[WHAT IS BEING ASKED] Can you turn every line of the material below into a JSON list of strings, one string per line, with blank lines left out?
⁂
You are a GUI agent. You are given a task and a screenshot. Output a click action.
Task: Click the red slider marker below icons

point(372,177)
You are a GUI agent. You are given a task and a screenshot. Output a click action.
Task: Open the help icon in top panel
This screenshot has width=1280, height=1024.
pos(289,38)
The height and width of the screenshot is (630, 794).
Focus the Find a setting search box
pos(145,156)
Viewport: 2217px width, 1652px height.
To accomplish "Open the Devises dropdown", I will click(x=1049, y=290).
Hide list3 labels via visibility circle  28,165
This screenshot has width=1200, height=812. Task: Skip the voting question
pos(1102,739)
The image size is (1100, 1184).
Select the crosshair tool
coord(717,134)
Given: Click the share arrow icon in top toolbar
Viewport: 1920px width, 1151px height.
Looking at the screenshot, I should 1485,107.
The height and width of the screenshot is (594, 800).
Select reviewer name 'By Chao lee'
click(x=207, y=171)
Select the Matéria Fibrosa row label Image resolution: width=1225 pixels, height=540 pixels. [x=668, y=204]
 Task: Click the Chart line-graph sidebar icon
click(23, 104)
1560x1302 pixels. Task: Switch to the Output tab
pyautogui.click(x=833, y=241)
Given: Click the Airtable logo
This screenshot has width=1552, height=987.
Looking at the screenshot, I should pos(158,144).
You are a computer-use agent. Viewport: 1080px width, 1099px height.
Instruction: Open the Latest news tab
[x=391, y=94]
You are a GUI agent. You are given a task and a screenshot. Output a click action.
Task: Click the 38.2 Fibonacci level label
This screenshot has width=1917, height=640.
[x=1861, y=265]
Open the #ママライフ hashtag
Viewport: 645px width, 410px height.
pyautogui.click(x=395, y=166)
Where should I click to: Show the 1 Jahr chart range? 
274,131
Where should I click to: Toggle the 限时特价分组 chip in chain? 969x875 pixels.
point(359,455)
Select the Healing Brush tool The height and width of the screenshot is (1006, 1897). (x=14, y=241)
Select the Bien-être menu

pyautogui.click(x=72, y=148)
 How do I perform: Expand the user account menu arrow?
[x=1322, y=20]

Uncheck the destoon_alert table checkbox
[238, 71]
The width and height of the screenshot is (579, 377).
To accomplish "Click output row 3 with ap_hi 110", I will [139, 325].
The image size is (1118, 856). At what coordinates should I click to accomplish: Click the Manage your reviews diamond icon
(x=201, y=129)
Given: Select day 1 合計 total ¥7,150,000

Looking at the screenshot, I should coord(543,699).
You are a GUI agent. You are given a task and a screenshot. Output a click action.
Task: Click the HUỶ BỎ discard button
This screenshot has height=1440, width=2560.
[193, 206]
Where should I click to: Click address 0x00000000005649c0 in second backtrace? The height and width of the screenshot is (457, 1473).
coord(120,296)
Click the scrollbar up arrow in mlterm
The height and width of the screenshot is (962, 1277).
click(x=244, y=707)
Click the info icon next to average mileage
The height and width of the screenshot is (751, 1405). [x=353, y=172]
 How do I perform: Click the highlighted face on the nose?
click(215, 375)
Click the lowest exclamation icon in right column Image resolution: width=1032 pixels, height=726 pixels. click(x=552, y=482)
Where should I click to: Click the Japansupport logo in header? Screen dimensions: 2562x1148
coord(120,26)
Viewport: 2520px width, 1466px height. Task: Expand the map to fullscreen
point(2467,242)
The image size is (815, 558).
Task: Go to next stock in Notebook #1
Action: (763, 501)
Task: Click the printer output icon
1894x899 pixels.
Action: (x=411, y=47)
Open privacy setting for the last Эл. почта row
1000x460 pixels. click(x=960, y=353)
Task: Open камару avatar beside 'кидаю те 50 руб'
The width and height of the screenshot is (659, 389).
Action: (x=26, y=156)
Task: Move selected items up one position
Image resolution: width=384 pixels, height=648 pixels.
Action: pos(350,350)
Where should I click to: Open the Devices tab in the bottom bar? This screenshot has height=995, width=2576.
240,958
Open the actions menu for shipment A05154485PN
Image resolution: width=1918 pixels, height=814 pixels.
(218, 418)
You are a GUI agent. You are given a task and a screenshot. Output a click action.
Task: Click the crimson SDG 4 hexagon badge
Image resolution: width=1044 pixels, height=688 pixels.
⁂
[TASK OUTPUT]
[
  "You are a GUI agent. You are given a task and a screenshot. Output a click action.",
  "Task: Click the red slider marker below icons",
  "point(372,177)",
  "You are a GUI agent. You are given a task and a screenshot. Output a click action.",
  "Task: Open the help icon in top panel",
  "This screenshot has width=1280, height=1024.",
  "pos(289,38)",
  "The height and width of the screenshot is (630, 794).",
  "Focus the Find a setting search box",
  "pos(145,156)",
  "Viewport: 2217px width, 1652px height.",
  "To accomplish \"Open the Devises dropdown\", I will click(x=1049, y=290).",
  "Hide list3 labels via visibility circle  28,165",
  "This screenshot has width=1200, height=812. Task: Skip the voting question",
  "pos(1102,739)",
  "The image size is (1100, 1184).",
  "Select the crosshair tool",
  "coord(717,134)",
  "Given: Click the share arrow icon in top toolbar",
  "Viewport: 1920px width, 1151px height.",
  "Looking at the screenshot, I should 1485,107.",
  "The height and width of the screenshot is (594, 800).",
  "Select reviewer name 'By Chao lee'",
  "click(x=207, y=171)",
  "Select the Matéria Fibrosa row label Image resolution: width=1225 pixels, height=540 pixels. [x=668, y=204]",
  " Task: Click the Chart line-graph sidebar icon",
  "click(23, 104)",
  "1560x1302 pixels. Task: Switch to the Output tab",
  "pyautogui.click(x=833, y=241)",
  "Given: Click the Airtable logo",
  "This screenshot has width=1552, height=987.",
  "Looking at the screenshot, I should pos(158,144).",
  "You are a computer-use agent. Viewport: 1080px width, 1099px height.",
  "Instruction: Open the Latest news tab",
  "[x=391, y=94]",
  "You are a GUI agent. You are given a task and a screenshot. Output a click action.",
  "Task: Click the 38.2 Fibonacci level label",
  "This screenshot has width=1917, height=640.",
  "[x=1861, y=265]",
  "Open the #ママライフ hashtag",
  "Viewport: 645px width, 410px height.",
  "pyautogui.click(x=395, y=166)",
  "Where should I click to: Show the 1 Jahr chart range? ",
  "274,131",
  "Where should I click to: Toggle the 限时特价分组 chip in chain? 969x875 pixels.",
  "point(359,455)",
  "Select the Healing Brush tool The height and width of the screenshot is (1006, 1897). (x=14, y=241)",
  "Select the Bien-être menu",
  "pyautogui.click(x=72, y=148)",
  " How do I perform: Expand the user account menu arrow?",
  "[x=1322, y=20]",
  "Uncheck the destoon_alert table checkbox",
  "[238, 71]",
  "The width and height of the screenshot is (579, 377).",
  "To accomplish \"Click output row 3 with ap_hi 110\", I will [139, 325].",
  "The image size is (1118, 856). At what coordinates should I click to accomplish: Click the Manage your reviews diamond icon",
  "(x=201, y=129)",
  "Given: Select day 1 合計 total ¥7,150,000",
  "Looking at the screenshot, I should coord(543,699).",
  "You are a GUI agent. You are given a task and a screenshot. Output a click action.",
  "Task: Click the HUỶ BỎ discard button",
  "This screenshot has height=1440, width=2560.",
  "[193, 206]",
  "Where should I click to: Click address 0x00000000005649c0 in second backtrace? The height and width of the screenshot is (457, 1473).",
  "coord(120,296)",
  "Click the scrollbar up arrow in mlterm",
  "The height and width of the screenshot is (962, 1277).",
  "click(x=244, y=707)",
  "Click the info icon next to average mileage",
  "The height and width of the screenshot is (751, 1405). [x=353, y=172]",
  " How do I perform: Click the highlighted face on the nose?",
  "click(215, 375)",
  "Click the lowest exclamation icon in right column Image resolution: width=1032 pixels, height=726 pixels. click(x=552, y=482)",
  "Where should I click to: Click the Japansupport logo in header? Screen dimensions: 2562x1148",
  "coord(120,26)",
  "Viewport: 2520px width, 1466px height. Task: Expand the map to fullscreen",
  "point(2467,242)",
  "The image size is (815, 558).",
  "Task: Go to next stock in Notebook #1",
  "Action: (763, 501)",
  "Task: Click the printer output icon",
  "1894x899 pixels.",
  "Action: (x=411, y=47)",
  "Open privacy setting for the last Эл. почта row",
  "1000x460 pixels. click(x=960, y=353)",
  "Task: Open камару avatar beside 'кидаю те 50 руб'",
  "The width and height of the screenshot is (659, 389).",
  "Action: (x=26, y=156)",
  "Task: Move selected items up one position",
  "Image resolution: width=384 pixels, height=648 pixels.",
  "Action: pos(350,350)",
  "Where should I click to: Open the Devices tab in the bottom bar? This screenshot has height=995, width=2576.",
  "240,958",
  "Open the actions menu for shipment A05154485PN",
  "Image resolution: width=1918 pixels, height=814 pixels.",
  "(218, 418)",
  "You are a GUI agent. You are given a task and a screenshot. Output a click action.",
  "Task: Click the crimson SDG 4 hexagon badge",
  "Image resolution: width=1044 pixels, height=688 pixels."
]